Dans la saison 1, Vandal Savage était juste un espèce de running gag ambulant, un Docteur Gang qui s’échappait à chaque fois, au gré des époques. Cette fois, la série a fait constamment agir la Legion of Doom, de sorte qu’il y avait une opposition constante aux Légendes, et pas juste un espèce de maître criminel. Surtout, et même si c’est un personnage qu’on a déjà vu, Eobard Thawne s’est trouvé être bien plus terrifiant que son prédécesseur, volant la vedette à Damian Dahrk jouant les bras droits et à Malcolm Merlyn jouant les utilités. Peut-être parce qu’un vrai super-pouvoir comme la super-vitesse, ça change tout. Certes, on a eu droit à du recyclage et à des ennemis clichés sûrs d’eux face à des héros touchés mais jamais coulés : mais en sublimant pleinement son côté CWverse, Legends of Tomorrow a proposé quelque chose, a réussi à atteindre le stade où une série explore ses possibilités et attire le spectateur. Outre la vilenie de Thawne, bien plus cruel que dans Flash et réussissant à captiver par son imprévisibilité, l’idée notamment de rendre Rip Hunter méchant et le retourner contre son équipe, avant de réitérer avec Leonard Snart, a été l’une des trouvailles d’une série qui s’est aussi donné la peine de créer une vraie tension.
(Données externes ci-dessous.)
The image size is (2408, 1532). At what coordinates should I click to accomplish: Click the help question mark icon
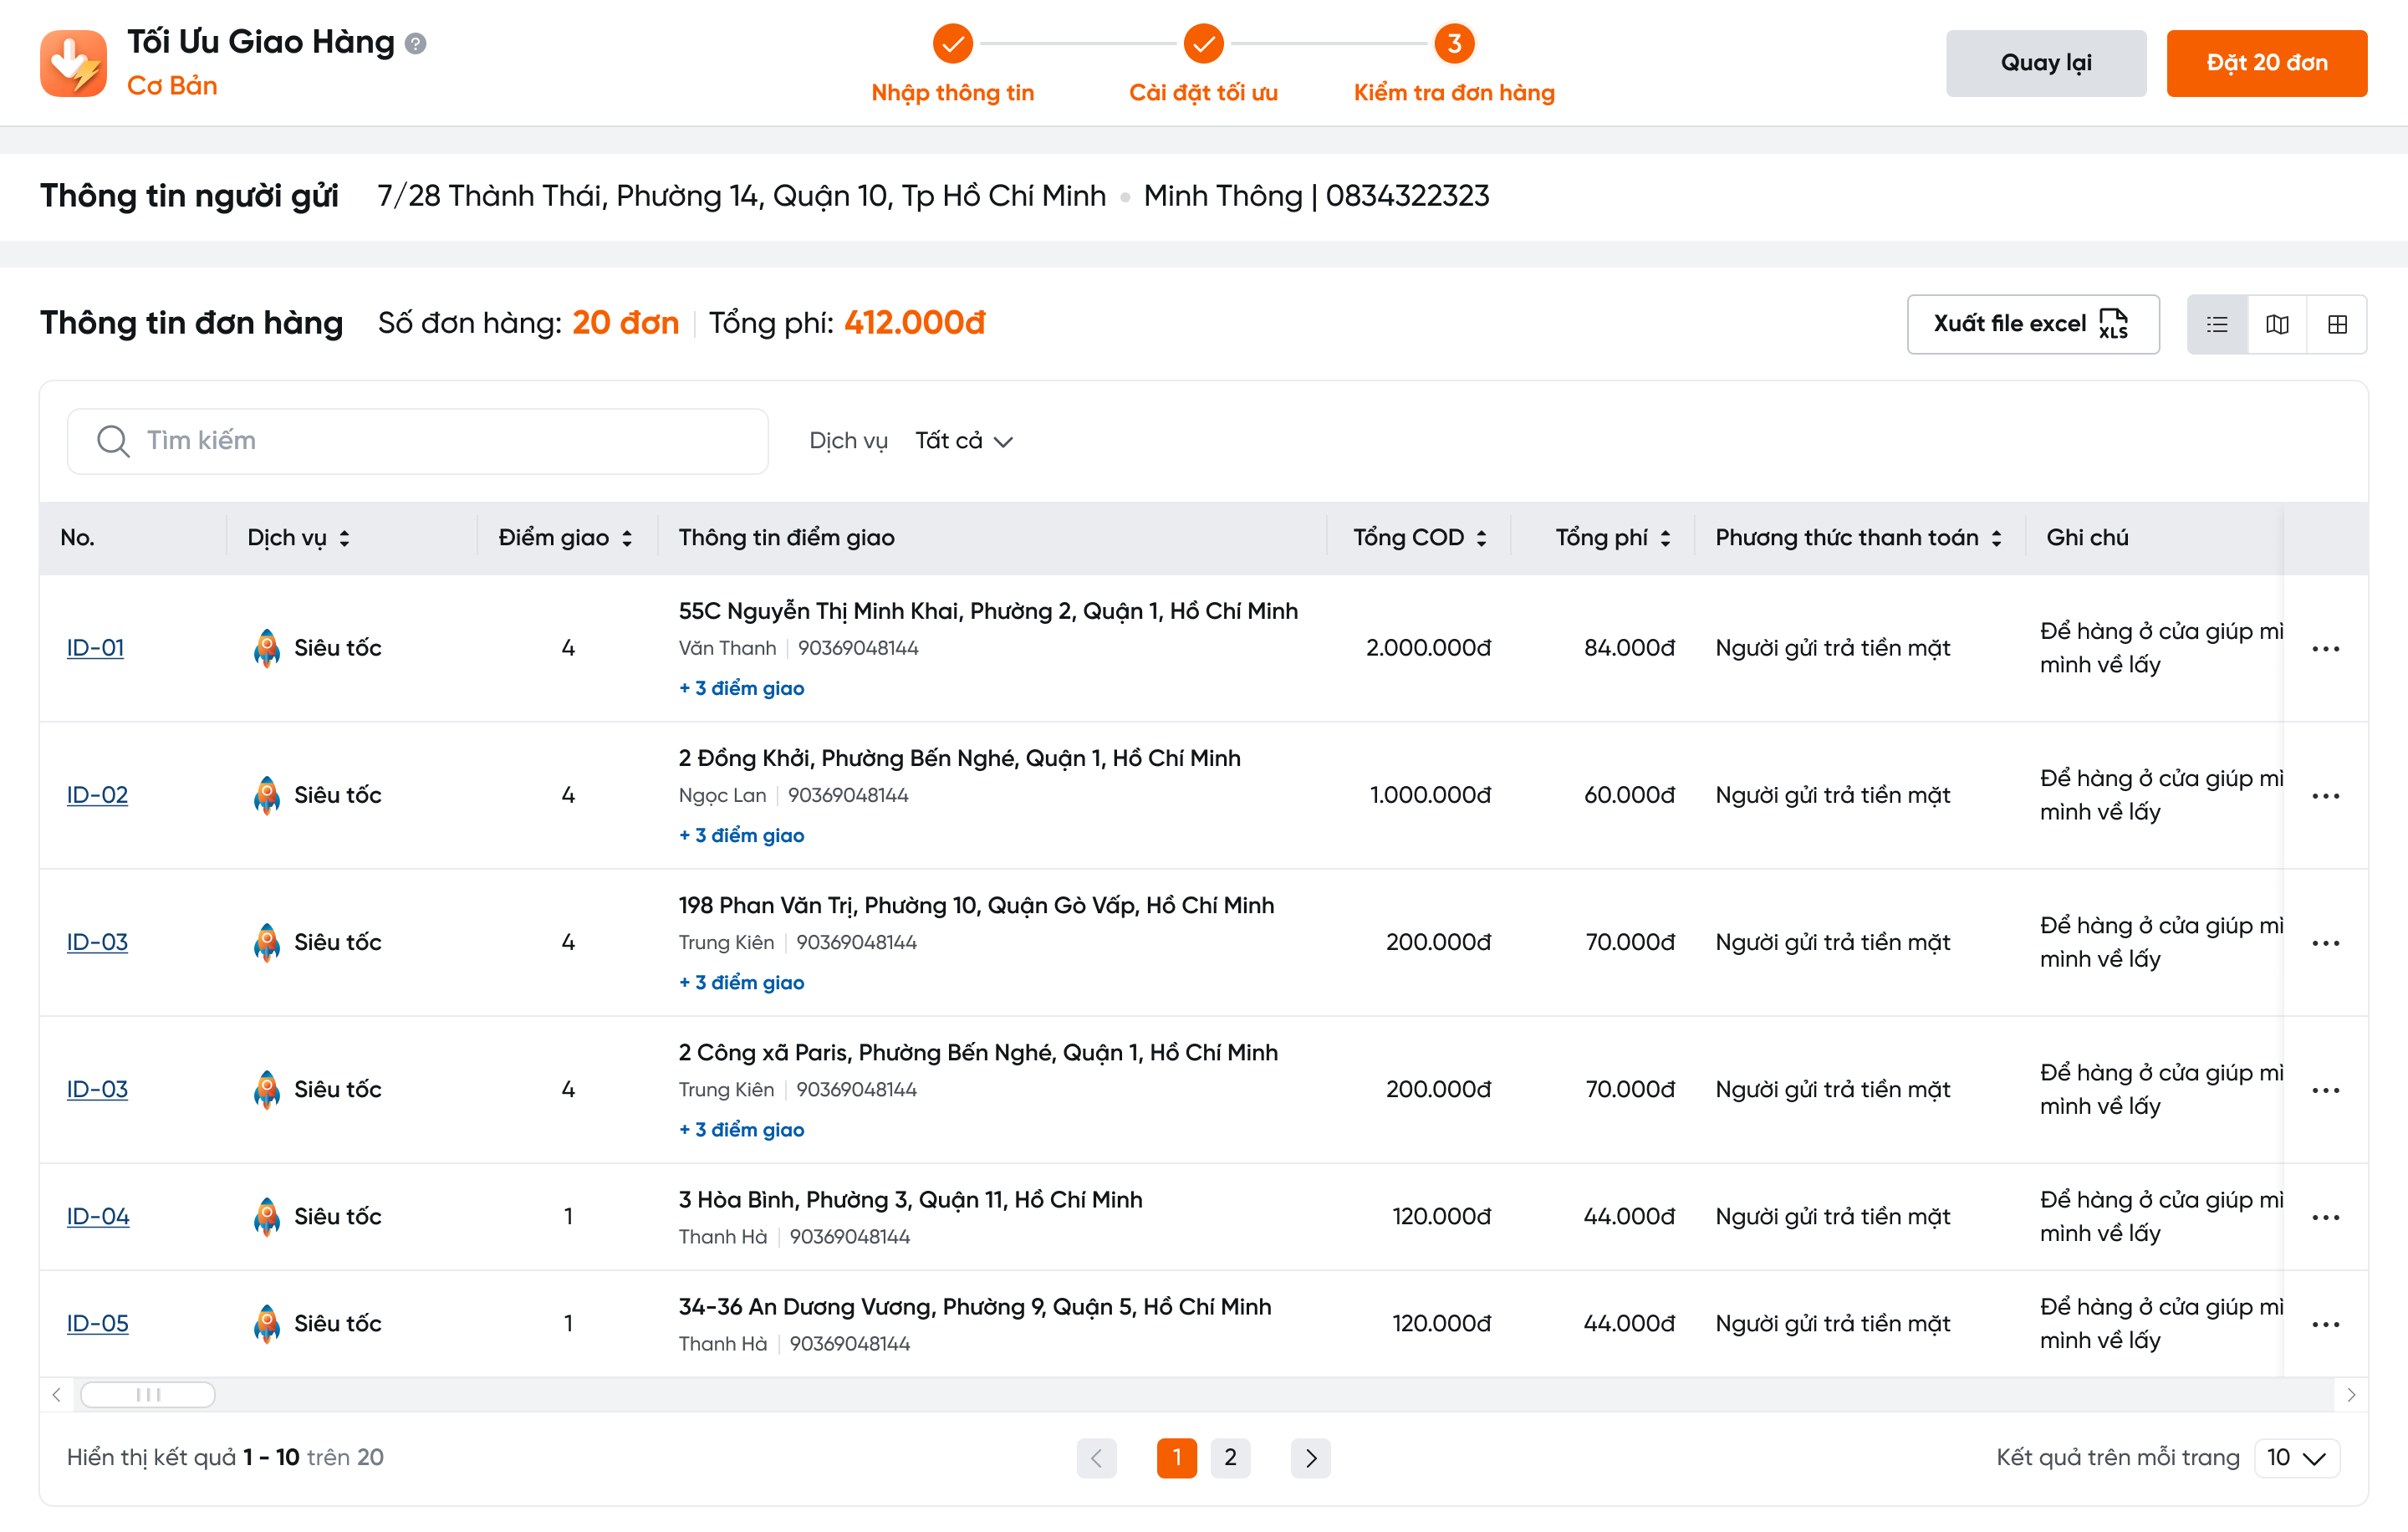coord(416,44)
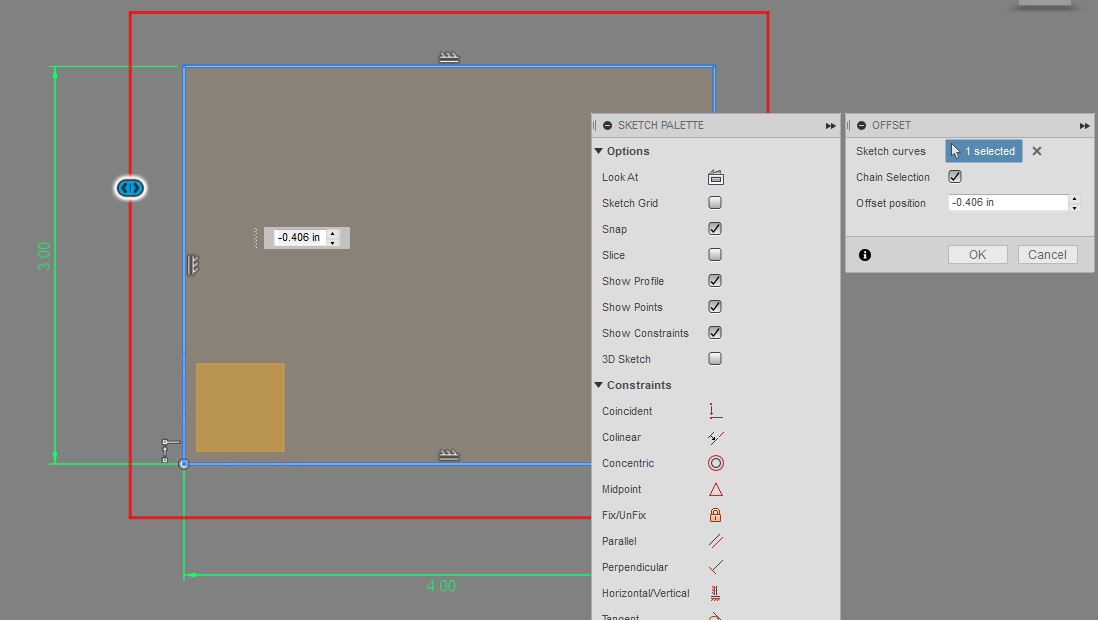1098x620 pixels.
Task: Apply the Horizontal/Vertical constraint
Action: pos(716,592)
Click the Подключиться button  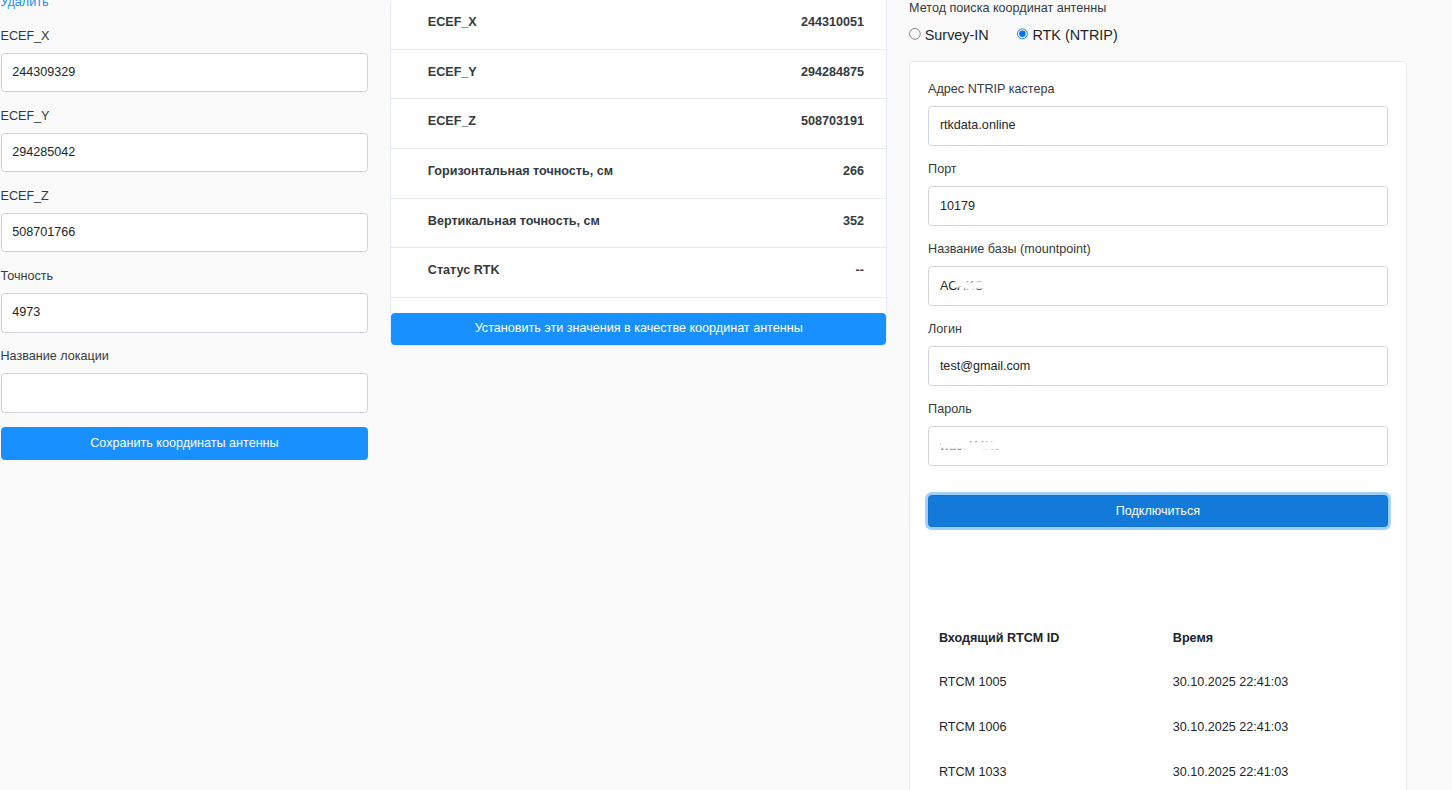click(1157, 511)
Passer dans la tête de Rip (Arthur Darvill, surnageant parmi les cabotins), le personnage le plus intéressant et la matrice de la série, a permis une première ébauche de réflexion sur celle-ci : il est celui qui sait, auquel on se réfère, l’espèce de point névralgique stratégique donnant corps aux enjeux (les Légendes sont perdues sans lui à son bord, et quand il tourne mal, tout tourne mal, forçant à agir plus à l’instinct que dans les règles), enclenchant le second souffle de l’équipe, finissant même par être en retrait. C’est d’ailleurs son retour en deuxième partie de saison qui permet à la série de repartir : espérons que la saison 3, sans lui a priori, ne retombe pas dans ses travers, surtout vu le season finale (où pour une fois la série a pris en compte un vrai impact temporel majeur). Parce que Einstein en vipère lubrique, sérieusement ?
Legends of Tomorrow a opéré une sorte de mue bizarre. Et pourtant, malgré nos réticences cinéphiliques, elle fait du bien. Legends of Tomorrow reviendra pour une saison 3.